Thierry Coville, chercheurà franceinfo
Dans ce jeu d'échecs, certains observateurs craignent que les sunnites d'Irak ne soient les grands perdants. Cela pourrait redonner du souffle à la rhétorique du groupe Etat islamique, qui s'est présenté comme le principal défenseur de cette communauté mise au ban du pouvoir depuis la chute de Saddam Hussein et le départ des troupes américaines en 2011. "Il est encore trop tôt pour envisager de tels scénarios, tempère le journaliste Wassim Nasr. En Irak, des centaines de milliers de sunnites vivent déjà dans des conditions désastreuses, sans perspectives économiques. Des familles ayant vécu sous l'Etat islamique sont depuis parquées dans des camps, sans papiers d'identité, sans que les enfants puissent aller à l'école. Ils n'ont pas beaucoup à perdre…"

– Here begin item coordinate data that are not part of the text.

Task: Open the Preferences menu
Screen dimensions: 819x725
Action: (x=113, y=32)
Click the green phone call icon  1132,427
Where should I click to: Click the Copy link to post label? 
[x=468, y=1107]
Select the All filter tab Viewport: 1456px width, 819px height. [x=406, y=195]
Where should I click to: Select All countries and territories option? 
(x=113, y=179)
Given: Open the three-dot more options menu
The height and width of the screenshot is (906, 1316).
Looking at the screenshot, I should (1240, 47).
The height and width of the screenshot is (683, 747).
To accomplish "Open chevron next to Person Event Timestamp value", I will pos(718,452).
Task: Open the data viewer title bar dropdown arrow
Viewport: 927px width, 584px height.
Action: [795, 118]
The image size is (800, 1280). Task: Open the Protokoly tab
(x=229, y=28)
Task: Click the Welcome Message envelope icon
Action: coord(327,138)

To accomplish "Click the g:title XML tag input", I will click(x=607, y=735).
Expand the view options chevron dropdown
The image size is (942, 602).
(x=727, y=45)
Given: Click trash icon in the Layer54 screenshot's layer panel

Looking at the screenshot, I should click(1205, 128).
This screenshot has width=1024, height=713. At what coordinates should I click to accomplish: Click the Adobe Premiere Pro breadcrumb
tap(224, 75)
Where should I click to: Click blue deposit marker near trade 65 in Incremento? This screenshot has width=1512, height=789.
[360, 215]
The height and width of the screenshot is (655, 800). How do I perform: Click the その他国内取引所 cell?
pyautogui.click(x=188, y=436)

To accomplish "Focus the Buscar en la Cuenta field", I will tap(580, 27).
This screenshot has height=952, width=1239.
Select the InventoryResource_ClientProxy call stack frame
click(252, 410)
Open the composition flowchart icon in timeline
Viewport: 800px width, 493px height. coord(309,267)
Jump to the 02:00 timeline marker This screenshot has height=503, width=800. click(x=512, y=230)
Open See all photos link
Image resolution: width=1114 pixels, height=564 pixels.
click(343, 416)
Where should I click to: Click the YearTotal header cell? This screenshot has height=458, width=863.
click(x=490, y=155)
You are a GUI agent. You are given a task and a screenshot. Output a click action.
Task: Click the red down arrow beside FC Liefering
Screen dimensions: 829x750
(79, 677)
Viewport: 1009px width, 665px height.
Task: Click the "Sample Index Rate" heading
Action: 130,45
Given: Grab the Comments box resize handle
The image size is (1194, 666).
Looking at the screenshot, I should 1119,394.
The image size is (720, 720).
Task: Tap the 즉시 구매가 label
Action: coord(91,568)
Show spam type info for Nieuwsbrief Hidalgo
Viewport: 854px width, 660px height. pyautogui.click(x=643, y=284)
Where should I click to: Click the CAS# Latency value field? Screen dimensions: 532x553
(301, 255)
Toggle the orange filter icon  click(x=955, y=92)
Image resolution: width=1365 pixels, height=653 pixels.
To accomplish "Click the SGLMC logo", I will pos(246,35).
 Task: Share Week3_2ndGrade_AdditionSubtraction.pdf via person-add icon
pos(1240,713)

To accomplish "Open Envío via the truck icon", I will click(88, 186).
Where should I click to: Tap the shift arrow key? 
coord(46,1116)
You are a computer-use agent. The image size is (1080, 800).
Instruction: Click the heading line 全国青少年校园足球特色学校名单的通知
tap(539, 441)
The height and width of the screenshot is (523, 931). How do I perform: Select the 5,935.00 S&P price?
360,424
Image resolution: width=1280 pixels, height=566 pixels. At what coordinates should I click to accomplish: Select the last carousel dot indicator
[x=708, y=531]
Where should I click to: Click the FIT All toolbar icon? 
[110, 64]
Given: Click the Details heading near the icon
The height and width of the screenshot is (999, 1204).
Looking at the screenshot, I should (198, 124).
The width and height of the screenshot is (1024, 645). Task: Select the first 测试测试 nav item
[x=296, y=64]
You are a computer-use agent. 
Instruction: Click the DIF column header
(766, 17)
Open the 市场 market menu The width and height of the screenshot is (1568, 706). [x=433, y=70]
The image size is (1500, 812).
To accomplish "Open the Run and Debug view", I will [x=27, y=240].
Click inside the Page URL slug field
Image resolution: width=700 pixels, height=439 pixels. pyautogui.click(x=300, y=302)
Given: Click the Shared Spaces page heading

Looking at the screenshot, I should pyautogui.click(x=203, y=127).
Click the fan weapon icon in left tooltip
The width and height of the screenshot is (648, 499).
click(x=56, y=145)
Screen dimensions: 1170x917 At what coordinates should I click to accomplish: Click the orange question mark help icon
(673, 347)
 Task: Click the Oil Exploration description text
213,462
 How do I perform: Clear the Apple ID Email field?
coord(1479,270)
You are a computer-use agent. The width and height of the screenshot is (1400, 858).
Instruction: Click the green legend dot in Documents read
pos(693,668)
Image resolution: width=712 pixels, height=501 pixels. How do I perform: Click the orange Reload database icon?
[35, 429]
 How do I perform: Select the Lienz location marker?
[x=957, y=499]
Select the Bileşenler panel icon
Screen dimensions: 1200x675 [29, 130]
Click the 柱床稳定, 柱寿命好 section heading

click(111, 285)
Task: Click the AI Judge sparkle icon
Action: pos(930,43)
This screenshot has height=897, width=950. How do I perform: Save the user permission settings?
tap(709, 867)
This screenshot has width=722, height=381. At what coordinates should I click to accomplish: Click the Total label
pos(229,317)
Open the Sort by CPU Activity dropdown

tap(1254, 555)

Mais la mort du général Soleimani pourrait aussi insuffler une nouvelle dynamique de dialogue entre responsables chiites et sunnites. "En Syrie et en Irak, il a infligé de sévères défaites aux camps sunnites. Beaucoup de responsables sunnites, qui refusaient systématiquement de traiter avec lui, accepteront peut-être de négocier avec son successeur, remarque Wassim Nasr. Ce qui est clair, c'est qu'une page est tournée. Nous verrons si c'est pour le mieux ou pour le pire."